> [Some records]:
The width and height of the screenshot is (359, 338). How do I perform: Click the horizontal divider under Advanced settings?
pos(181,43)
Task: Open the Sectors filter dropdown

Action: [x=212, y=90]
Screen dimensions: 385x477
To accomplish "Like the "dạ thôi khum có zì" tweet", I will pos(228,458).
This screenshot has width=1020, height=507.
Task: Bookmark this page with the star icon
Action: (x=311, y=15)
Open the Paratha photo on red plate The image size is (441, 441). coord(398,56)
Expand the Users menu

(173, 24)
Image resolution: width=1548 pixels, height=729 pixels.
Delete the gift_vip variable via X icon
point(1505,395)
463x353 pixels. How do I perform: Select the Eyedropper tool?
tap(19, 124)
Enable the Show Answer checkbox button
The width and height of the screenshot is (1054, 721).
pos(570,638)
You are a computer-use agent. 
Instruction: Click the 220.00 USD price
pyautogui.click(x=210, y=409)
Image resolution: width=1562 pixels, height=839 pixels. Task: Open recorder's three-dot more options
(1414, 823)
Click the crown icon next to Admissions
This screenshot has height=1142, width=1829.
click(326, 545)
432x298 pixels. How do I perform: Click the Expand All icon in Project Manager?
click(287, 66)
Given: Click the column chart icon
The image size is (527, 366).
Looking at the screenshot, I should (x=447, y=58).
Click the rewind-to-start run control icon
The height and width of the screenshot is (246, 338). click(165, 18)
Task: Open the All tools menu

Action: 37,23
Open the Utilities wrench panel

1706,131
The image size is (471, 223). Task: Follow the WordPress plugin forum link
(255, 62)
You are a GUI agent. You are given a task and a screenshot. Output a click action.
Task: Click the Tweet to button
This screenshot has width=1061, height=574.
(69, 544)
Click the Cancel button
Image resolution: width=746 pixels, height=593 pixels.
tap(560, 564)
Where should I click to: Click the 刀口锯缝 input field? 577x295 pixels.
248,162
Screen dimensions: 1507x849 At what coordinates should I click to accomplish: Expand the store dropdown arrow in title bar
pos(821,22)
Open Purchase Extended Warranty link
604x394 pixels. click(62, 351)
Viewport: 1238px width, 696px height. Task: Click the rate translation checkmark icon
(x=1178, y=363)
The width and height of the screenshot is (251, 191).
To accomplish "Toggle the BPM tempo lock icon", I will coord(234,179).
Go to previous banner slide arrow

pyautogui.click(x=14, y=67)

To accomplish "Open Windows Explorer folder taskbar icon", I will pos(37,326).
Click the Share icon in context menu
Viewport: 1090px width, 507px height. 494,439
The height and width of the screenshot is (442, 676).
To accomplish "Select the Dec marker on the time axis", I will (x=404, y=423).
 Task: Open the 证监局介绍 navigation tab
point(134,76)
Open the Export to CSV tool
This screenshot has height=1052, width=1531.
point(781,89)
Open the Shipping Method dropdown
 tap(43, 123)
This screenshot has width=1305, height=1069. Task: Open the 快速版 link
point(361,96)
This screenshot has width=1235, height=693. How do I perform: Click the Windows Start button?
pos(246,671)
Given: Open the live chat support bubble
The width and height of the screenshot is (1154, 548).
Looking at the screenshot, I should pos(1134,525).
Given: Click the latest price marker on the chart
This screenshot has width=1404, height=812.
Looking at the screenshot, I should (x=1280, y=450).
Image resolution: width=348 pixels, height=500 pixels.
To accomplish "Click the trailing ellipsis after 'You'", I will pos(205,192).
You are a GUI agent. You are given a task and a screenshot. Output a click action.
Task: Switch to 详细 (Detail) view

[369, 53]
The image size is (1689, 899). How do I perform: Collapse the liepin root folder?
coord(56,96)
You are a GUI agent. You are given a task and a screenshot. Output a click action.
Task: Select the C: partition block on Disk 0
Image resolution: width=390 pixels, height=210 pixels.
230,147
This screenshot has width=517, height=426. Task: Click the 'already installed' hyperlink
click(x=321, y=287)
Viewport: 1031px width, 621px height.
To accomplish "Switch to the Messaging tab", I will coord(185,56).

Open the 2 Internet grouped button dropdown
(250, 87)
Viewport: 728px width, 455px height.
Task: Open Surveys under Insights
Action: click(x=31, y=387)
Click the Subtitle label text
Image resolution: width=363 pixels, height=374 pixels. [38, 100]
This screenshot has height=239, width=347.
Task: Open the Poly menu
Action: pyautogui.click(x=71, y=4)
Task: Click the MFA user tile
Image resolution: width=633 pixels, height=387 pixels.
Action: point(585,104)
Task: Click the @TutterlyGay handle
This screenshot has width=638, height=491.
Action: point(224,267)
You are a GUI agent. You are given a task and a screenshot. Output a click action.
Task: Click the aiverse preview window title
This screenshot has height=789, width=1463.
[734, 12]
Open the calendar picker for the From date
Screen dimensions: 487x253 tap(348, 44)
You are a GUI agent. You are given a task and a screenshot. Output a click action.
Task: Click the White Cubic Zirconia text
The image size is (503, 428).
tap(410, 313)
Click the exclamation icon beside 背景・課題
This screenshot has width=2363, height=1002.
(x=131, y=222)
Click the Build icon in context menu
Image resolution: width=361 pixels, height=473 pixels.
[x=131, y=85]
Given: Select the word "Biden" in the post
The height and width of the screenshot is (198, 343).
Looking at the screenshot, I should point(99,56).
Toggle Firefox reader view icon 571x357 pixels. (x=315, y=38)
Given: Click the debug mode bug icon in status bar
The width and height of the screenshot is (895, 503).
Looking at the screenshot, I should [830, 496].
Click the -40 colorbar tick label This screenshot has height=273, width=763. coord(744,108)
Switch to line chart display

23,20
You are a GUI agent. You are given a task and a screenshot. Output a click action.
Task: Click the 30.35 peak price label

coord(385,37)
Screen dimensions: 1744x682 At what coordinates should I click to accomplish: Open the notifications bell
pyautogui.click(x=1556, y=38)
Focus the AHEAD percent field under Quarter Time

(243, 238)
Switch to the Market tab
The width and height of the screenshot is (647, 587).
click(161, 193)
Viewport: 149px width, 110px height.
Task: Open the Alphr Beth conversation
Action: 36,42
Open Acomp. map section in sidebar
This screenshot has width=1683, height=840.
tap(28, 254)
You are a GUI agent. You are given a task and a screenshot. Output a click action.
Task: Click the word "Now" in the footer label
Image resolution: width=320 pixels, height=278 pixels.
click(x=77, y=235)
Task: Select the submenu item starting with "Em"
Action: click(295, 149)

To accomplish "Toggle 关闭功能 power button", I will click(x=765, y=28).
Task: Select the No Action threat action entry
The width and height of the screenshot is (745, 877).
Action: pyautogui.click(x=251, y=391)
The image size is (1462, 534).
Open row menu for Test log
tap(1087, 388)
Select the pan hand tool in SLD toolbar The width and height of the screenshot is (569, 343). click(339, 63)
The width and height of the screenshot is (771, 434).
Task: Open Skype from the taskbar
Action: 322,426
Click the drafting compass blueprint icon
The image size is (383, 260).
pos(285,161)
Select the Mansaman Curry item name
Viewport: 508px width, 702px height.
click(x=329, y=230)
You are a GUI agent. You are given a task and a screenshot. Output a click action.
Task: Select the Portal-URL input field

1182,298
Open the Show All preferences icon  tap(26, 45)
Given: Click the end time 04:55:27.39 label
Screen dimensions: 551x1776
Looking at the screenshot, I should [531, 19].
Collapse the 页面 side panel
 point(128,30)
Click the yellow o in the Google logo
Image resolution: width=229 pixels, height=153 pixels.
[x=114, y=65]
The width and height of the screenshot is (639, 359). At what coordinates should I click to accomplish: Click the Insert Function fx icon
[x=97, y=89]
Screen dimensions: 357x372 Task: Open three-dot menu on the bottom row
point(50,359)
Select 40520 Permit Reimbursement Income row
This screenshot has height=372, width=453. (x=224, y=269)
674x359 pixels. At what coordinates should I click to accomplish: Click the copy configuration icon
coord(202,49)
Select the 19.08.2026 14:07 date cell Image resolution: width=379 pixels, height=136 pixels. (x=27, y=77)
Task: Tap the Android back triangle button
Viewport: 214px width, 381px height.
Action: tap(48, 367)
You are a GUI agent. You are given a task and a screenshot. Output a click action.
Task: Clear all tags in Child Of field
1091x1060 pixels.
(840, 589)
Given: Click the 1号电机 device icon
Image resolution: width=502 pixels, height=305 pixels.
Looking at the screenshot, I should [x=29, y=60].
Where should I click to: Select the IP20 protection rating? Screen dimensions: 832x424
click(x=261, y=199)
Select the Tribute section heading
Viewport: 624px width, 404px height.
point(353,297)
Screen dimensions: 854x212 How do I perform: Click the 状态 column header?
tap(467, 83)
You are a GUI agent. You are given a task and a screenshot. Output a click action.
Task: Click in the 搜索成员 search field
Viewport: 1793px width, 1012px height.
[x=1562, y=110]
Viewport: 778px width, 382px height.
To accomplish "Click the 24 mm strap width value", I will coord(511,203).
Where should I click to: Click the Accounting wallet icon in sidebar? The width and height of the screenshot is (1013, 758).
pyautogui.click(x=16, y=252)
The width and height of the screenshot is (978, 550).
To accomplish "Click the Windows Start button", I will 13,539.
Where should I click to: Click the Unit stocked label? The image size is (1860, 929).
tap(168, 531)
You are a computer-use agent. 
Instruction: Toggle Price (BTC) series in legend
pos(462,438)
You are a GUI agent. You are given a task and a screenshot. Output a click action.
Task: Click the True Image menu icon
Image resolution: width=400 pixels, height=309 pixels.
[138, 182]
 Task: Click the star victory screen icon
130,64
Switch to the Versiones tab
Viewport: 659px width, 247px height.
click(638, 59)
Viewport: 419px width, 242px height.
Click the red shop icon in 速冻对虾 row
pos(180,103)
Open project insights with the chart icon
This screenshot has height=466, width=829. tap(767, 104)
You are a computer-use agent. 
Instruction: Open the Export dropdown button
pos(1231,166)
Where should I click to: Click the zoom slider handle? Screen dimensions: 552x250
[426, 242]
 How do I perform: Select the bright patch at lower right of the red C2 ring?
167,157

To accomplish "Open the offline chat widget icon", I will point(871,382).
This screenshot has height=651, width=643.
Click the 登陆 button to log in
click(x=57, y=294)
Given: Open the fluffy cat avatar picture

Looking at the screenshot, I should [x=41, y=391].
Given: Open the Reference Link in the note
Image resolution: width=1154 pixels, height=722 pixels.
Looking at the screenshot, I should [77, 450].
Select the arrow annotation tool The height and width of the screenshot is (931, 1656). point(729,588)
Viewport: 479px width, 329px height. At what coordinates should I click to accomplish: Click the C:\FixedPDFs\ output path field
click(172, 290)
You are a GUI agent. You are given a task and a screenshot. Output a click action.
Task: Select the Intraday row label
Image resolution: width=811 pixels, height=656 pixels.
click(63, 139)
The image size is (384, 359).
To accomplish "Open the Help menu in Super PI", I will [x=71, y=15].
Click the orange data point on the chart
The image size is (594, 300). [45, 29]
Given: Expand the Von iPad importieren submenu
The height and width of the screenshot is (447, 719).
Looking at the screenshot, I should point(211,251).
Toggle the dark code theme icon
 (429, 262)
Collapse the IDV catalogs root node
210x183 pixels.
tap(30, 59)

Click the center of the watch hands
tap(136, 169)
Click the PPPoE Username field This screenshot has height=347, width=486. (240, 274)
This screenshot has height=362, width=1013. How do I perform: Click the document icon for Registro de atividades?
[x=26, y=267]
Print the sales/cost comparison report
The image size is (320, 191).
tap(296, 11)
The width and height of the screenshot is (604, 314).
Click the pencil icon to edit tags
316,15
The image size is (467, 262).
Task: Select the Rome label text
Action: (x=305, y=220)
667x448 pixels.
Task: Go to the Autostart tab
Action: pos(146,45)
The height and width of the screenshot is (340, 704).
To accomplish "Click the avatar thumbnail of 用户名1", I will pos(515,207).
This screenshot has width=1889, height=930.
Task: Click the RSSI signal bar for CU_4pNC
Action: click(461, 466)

> [WHAT THE TASK ASKS]:
Turn the lines from the line containing "Click the orange data point on the chart" through the end of the records, both included, into a Markdown table with the columns "Row" and "Text", skipping blank lines.

> [EXPECTED ANSWER]:
| Row | Text |
|---|---|
| 1 | Click the orange data point on the chart |
| 2 | The image size is (594, 300). [45, 29] |
| 3 | Given: Expand the Von iPad importieren submenu |
| 4 | The height and width of the screenshot is (447, 719). |
| 5 | Looking at the screenshot, I should point(211,251). |
| 6 | Toggle the dark code theme icon |
| 7 |  (429, 262) |
| 8 | Collapse the IDV catalogs root node |
| 9 | 210x183 pixels. |
| 10 | tap(30, 59) |
| 11 | Click the center of the watch hands |
| 12 | tap(136, 169) |
| 13 | Click the PPPoE Username field This screenshot has height=347, width=486. (240, 274) |
| 14 | This screenshot has height=362, width=1013. How do I perform: Click the document icon for Registro de atividades? |
| 15 | [x=26, y=267] |
| 16 | Print the sales/cost comparison report |
| 17 | The image size is (320, 191). |
| 18 | tap(296, 11) |
| 19 | The width and height of the screenshot is (604, 314). |
| 20 | Click the pencil icon to edit tags |
| 21 | 316,15 |
| 22 | The image size is (467, 262). |
| 23 | Task: Select the Rome label text |
| 24 | Action: (x=305, y=220) |
| 25 | 667x448 pixels. |
| 26 | Task: Go to the Autostart tab |
| 27 | Action: pos(146,45) |
| 28 | The height and width of the screenshot is (340, 704). |
| 29 | To accomplish "Click the avatar thumbnail of 用户名1", I will pos(515,207). |
| 30 | This screenshot has width=1889, height=930. |
| 31 | Task: Click the RSSI signal bar for CU_4pNC |
| 32 | Action: click(461, 466) |